Character recognition models rely substantially on image datasets that maintain a balance of class samples. However, achieving a balance of classes is particularly challenging for ancient manuscript contexts as character instances may be significantly limited. In this paper, we present findings from a study that assess the efficacy of using synthetically generated character instances to augment an existing dataset of ancient Greek character images for use in machine learning models. We complement our model exploration by engaging professional papyrologists to better understand the practical opportunities afforded by synthetic instances. Our results suggest that synthetic instances improve model performance for limited character classes, and may have unexplored effects on character classes more generally. We also find that trained papyrologists are unable to distinguish between synthetic and non-synthetic images and regard synthetic instances as valuable assets for professional and educational contexts. We conclude by discussing the practical implications of our research.

Type: Proceedings paper
Title: Dataset Augmentation in Papyrology with Generative Models: A Study of Synthetic Ancient Greek Character Images
Event: Thirty-First International Joint Conference on Artificial Intelligence (IJCAI 2022)

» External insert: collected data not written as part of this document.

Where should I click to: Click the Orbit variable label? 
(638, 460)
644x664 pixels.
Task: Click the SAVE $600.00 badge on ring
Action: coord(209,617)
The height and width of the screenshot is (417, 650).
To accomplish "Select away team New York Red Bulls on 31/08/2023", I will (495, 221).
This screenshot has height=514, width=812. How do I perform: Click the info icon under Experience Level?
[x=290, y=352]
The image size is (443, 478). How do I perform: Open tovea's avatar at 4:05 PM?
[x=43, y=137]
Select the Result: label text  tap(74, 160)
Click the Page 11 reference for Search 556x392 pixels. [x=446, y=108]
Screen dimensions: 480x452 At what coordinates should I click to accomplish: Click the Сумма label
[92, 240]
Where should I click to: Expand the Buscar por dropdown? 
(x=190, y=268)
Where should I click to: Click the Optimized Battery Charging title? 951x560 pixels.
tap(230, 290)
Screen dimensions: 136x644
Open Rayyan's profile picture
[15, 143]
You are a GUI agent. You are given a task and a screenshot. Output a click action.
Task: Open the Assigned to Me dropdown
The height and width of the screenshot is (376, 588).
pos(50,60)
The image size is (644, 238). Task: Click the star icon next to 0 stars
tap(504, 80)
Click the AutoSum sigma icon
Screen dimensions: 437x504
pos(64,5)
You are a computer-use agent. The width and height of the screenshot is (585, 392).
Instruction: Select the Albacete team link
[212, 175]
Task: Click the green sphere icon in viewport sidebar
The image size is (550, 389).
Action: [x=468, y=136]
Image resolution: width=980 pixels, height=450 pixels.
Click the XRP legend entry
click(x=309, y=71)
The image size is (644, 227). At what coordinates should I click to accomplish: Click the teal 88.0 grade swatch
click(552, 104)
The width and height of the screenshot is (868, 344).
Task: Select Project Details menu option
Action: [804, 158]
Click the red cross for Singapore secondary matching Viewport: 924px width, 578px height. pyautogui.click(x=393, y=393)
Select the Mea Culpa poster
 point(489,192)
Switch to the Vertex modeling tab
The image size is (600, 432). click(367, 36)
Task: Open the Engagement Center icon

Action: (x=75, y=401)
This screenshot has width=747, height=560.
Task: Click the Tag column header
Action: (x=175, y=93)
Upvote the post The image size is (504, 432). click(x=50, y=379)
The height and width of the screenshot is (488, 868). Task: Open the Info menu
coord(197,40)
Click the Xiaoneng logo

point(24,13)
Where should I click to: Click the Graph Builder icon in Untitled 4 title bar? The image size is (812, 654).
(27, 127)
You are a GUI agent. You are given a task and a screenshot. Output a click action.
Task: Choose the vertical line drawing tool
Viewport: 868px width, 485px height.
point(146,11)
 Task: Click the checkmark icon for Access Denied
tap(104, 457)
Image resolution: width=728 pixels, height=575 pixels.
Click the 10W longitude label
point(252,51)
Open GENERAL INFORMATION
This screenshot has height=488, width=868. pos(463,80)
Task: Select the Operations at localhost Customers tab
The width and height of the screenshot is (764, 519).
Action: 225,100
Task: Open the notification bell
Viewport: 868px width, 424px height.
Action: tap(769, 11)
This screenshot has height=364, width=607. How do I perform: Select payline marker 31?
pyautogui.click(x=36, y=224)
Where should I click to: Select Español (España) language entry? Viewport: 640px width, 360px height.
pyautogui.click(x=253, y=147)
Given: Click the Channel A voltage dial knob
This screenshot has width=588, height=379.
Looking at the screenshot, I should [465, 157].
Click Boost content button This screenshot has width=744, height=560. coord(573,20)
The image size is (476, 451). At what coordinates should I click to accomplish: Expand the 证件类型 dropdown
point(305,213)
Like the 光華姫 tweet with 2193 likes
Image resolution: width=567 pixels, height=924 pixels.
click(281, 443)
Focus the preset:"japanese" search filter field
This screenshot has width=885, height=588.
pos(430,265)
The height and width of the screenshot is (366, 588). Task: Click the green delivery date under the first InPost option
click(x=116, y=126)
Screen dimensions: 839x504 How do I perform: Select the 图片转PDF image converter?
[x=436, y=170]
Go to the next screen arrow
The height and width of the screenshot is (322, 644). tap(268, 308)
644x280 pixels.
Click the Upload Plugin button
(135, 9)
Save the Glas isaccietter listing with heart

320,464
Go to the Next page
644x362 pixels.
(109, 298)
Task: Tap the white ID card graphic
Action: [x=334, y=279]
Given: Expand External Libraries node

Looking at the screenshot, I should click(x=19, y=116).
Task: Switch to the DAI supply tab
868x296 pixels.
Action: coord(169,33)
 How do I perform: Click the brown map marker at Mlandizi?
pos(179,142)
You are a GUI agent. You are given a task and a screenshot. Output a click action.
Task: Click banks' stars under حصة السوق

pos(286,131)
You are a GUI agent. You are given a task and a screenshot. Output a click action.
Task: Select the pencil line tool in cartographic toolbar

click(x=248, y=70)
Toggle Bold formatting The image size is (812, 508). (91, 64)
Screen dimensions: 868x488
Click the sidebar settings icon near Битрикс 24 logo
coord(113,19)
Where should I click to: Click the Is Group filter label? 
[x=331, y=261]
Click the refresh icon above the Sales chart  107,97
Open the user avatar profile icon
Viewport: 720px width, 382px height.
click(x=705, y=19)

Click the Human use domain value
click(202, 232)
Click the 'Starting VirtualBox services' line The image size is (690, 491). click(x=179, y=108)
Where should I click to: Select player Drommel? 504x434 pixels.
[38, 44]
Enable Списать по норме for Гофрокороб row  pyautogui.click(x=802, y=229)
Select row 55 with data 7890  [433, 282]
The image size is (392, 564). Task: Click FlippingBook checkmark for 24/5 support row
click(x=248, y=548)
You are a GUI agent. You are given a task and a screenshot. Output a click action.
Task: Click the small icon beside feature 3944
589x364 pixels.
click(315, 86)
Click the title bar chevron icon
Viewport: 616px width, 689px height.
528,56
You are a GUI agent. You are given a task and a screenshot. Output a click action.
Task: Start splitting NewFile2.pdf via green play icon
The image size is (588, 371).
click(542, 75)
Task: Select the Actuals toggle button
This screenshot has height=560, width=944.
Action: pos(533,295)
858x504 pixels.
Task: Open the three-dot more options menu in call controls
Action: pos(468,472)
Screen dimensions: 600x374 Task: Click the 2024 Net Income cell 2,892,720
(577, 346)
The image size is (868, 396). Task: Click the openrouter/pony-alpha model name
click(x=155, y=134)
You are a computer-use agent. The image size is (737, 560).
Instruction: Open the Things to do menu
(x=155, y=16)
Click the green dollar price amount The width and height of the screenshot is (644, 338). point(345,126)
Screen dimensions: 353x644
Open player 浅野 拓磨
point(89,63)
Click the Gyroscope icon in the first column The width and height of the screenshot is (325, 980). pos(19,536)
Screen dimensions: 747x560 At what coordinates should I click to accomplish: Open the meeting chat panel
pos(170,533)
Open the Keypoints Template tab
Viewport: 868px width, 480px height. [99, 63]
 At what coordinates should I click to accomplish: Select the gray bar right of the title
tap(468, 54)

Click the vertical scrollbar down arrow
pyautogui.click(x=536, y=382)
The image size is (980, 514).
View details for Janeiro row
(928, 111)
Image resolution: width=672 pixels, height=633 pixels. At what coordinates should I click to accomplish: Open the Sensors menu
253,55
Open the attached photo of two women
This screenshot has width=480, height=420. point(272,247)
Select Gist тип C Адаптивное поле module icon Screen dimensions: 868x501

Dates: 23 Jul 2022 - 29 Jul 2022
ISBN-13: 978-1-956792-00-3
Open access status: An open access version is available from UCL Discovery
DOI: 10.24963/ijcai.2022/689
Publisher version: https://doi.org/10.24963/ijcai.2022/689
Language: English
Additional information: This version is the version of record. For information on re-use, please refer to the publisher’s terms and conditions.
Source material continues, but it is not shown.